Segment Start: WORKING DATA
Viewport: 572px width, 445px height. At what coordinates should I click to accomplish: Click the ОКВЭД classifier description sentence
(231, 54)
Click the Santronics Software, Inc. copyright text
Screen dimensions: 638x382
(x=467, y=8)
Segment End: WORKING DATA
= AIM OF THE EXERCISE =
Restate the data above word for word. Leave nothing out.

= FINISHED EXERCISE =
Viewport: 572px width, 445px height. At what coordinates should I click to accomplish: Click the ОКВЭД classifier description sentence
(231, 54)
Click the Santronics Software, Inc. copyright text
Screen dimensions: 638x382
(x=467, y=8)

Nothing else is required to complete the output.